+++ Document passage +++

Lastly, it specifies that the obligatory requirement of specific grounds to enter into an employment contract no longer applies to fixed-term employment contracts for those who have been on unemployment pay or social security benefits for at least six months or for disadvantaged or greatly disadvantaged workers.

Fixed-term contracts

The measure: 

a. incorporates the provisions of the so-called Transparency Decree regarding the probationary period. It specifies in particular a probationary period for fixed-term contracts of one day of actual work for every 15 calendar days from the start of the employment relationship, without prejudice to more favourable collective bargaining provisions.  

In any event, the probationary period shall not be less than 2 days or more than:

  • 15 days for contracts of up to 6 months;
  • 30 days for contracts between 6 and 12 months.

b. with authentic interpretation of Article 21, paragraph 2, of Legislative Decree 81/2015, it broadens the definition of seasonal work to include not only work identified by Presidential Decree 1525/1963, but also that organised to meet peaks of activity as well as technical-productive needs or those linked to seasonal production cycles, as provided for by collective agreements.

Smart Working

Relative to remote working, a five-day notice has been introduced for mandatory communications regarding the commencement, changes in duration and termination of smart working.

Mixed contracts

A new hybrid mixed-cause contract has been introduced, which means a person can work for a company part-time with an employment contract and part-time as a VAT-registered self-employed worker, thus benefiting from the self-employed flat-rate tax regime.

This regime is now accessible to persons registered with professional registers or directories who collaborate with companies having more than 250 employees and who are at the same time employed by them with an open-ended part-time contract for between 40 and 50% of the working hours provided for by the relative collective agreement. The self-employment contract must be certified and the related activity must not overlap with the subordinate employment. Finally, the flat-rate tax regime is now also accessible to those who are not enrolled on registers or directories if provided for by specific proximity agreements.

Resignation and unjustified absence

In the event of an employee’s unjustified absence lasting longer than the term provided for by the collective agreement or, in the absence of a contractual provision, longer than 15 days, the employer is now required to notify the National Labour Inspectorate. In this case, the employee is understood to have terminated the relationship, unless they can prove their inability to communicate their absence due to circumstances beyond their control or for reasons attributable to the company.

+++ Listed records +++

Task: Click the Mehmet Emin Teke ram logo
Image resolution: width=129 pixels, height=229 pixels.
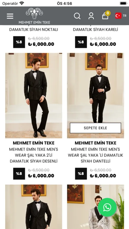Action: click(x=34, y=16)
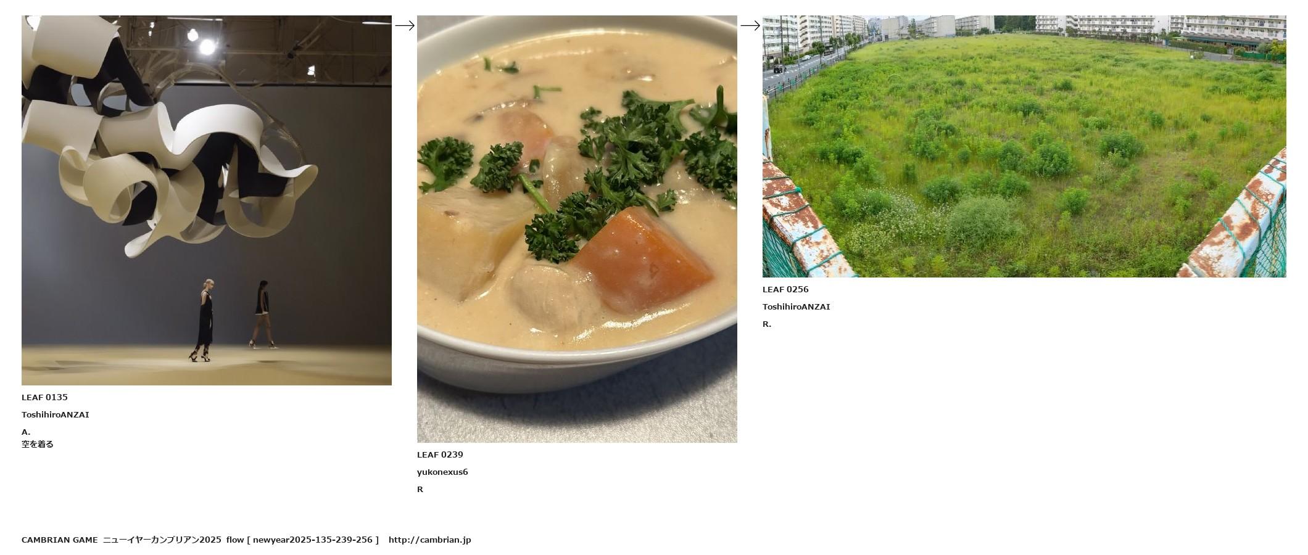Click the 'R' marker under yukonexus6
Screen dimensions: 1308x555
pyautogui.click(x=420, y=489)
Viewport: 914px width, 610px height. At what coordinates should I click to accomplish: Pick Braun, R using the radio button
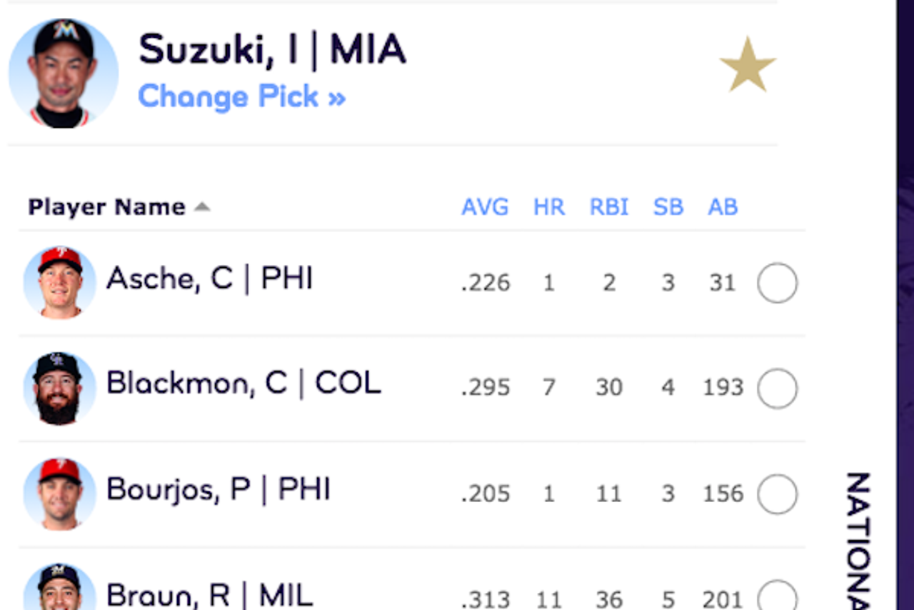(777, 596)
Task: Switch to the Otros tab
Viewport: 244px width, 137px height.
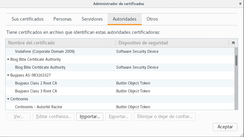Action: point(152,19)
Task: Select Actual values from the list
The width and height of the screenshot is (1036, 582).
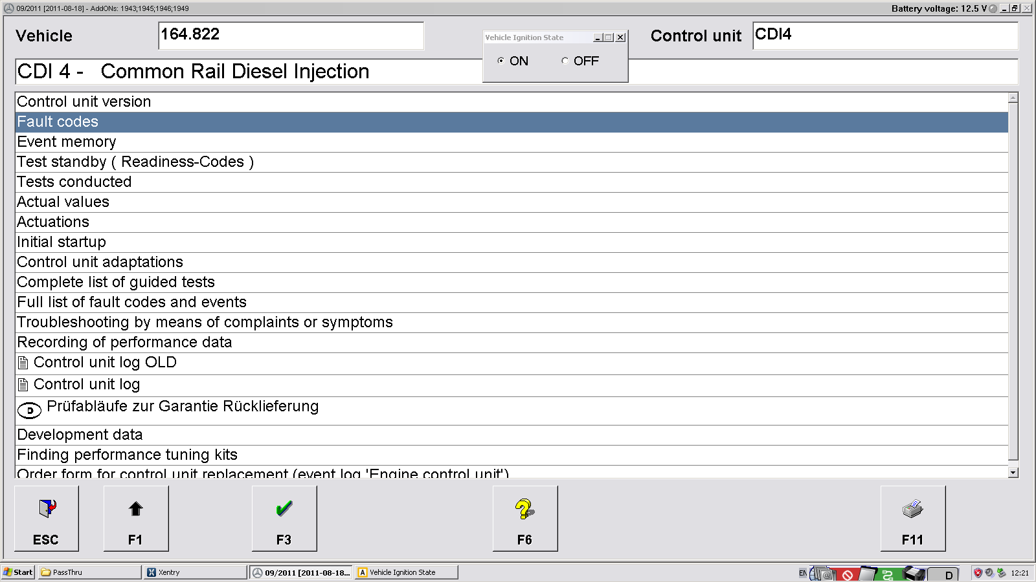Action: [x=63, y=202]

+++
+++ Listed records +++

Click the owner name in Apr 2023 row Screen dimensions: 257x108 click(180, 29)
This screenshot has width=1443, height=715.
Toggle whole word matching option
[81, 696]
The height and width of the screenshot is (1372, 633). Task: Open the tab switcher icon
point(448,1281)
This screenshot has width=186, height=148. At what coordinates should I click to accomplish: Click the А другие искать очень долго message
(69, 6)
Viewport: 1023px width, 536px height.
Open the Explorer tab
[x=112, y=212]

+++
+++ Listed records +++

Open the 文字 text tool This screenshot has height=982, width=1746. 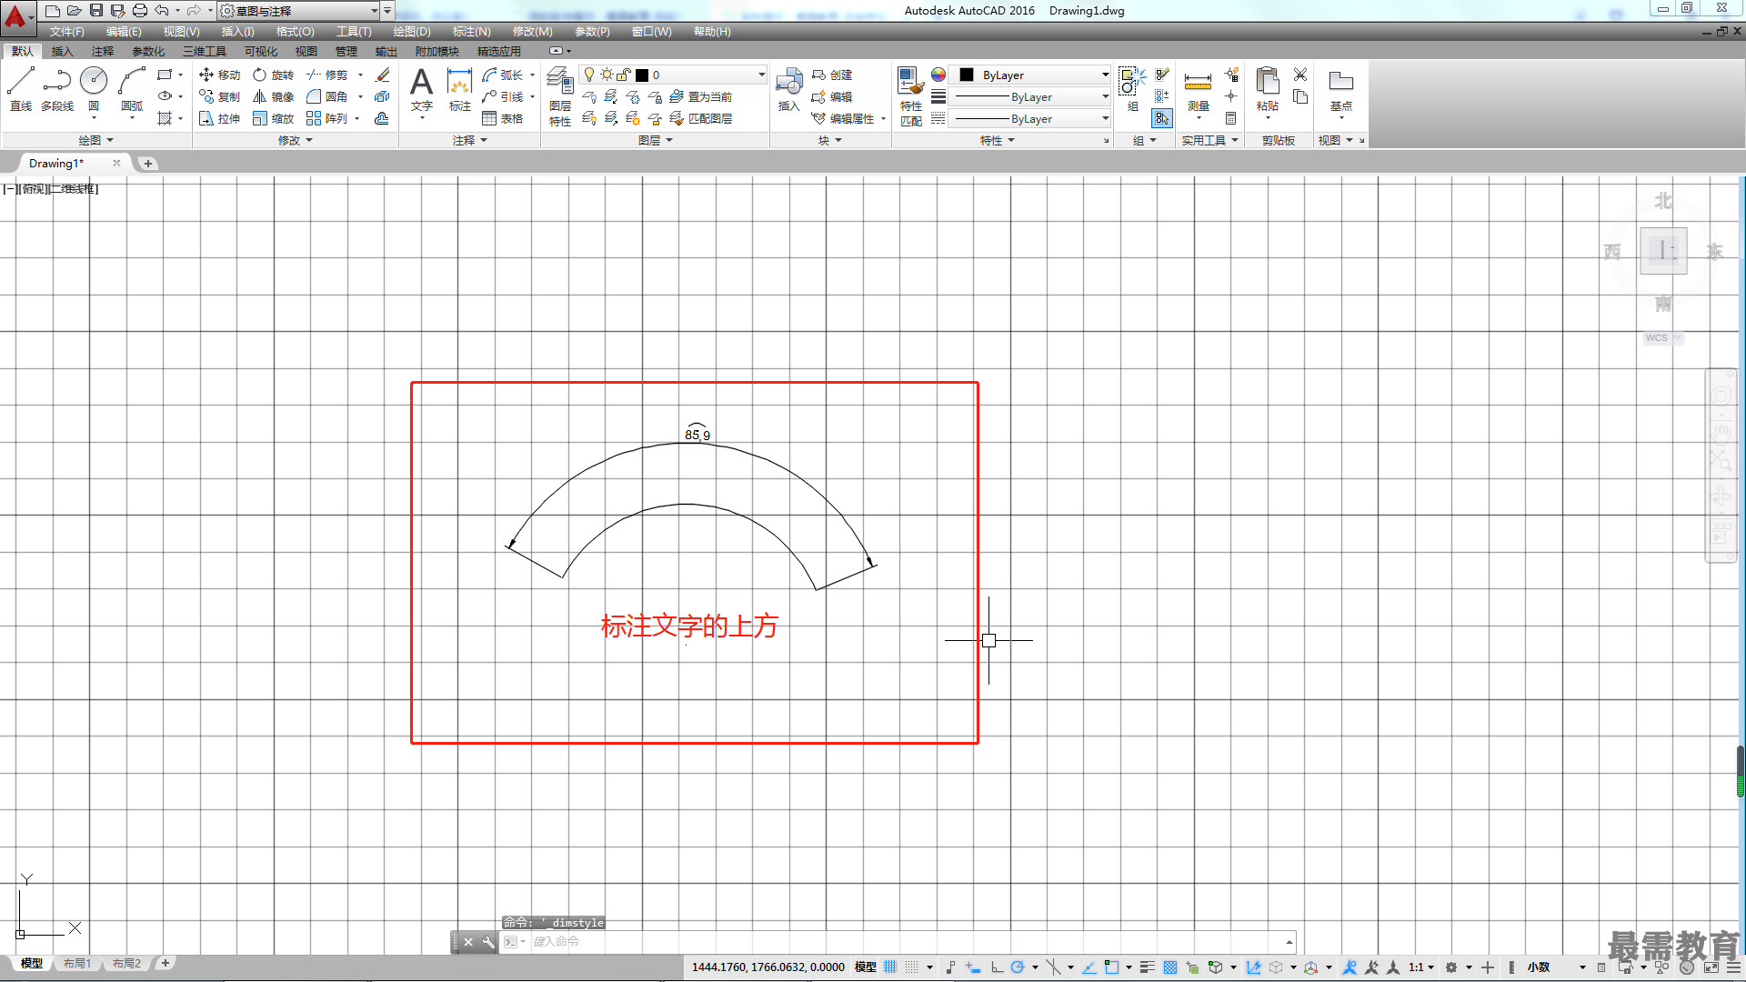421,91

+++

Parts of the exercise:
1 - Translate this sentence from the employment-law passage into Spanish: "Relative to remote working, a five-day notice has been introduced for mandatory communications regarding the commencement, changes in duration and termination of smart working."
2 - Recast the paragraph of the employment-law passage beginning "This regime is now accessible" as a bulleted list that keeps its main facts.
3 - Pick up the employment-law passage on resignation and unjustified absence after its final sentence and carry it forward.

Results for the exercise:
1 - En relación con el trabajo a distancia, se ha introducido un preaviso de cinco días para las comunicaciones obligatorias relativas al inicio, los cambios de duración y la finalización del smart working.

2 -
- The flat-rate tax regime is available to persons registered with professional registers or directories who meet two conditions:
  - They collaborate with companies that have more than 250 employees.
  - They are also employed by those companies on an open-ended part-time contract for 40–50% of the working hours set by the relevant collective agreement.
- The self-employment contract must be certified.
- The self-employed activity must not overlap with the subordinate employment.
- People not enrolled on registers or directories may also use the regime if specific proximity agreements provide for it.

3 -
Social Security Contribution debts

As from 1 January 2025, INPS and INAIL shall allow payment in instalments of debts for social security contributions, premiums, plus VAT and Lawyers’ Social Security Fund, not entrusted to collection agencies for recovery, up to a maximum number of sixty monthly instalments, in cases however to be defined by a subsequent ministerial decree. 

“APE sociale” and those who started working at an early age

The deadlines for submitting applications for access to the “APE sociale” (Advance Pension Payment) and early retirement with reduced contribution requirements for those who started working at an early age have been standardised as follows: 31 March, 15 July and, in any case, no later than 30 November of each year.

UPDATES TO THE “MILLEPROROGHE” 

Fixed-term contracts

The measure modifies the rules regarding the reasons justifying the recourse to fixed-term employment contracts, giving the individual parties until 31 December 2025 to proceed with their identification. 

The current rules state that identification of the conditions legitimising the imposition on the contract of a term exceeding 12 months and not exceeding 24 months is left, on a permanent basis, to collective bargaining at any level (national, territorial or company). In the absence of such collective provisions and only until 31 December 2025 (instead of 31 December 2024), employer and employee may exceed the 12-month limit by identifying needs of a technical, productive and organisational nature in individual contracts.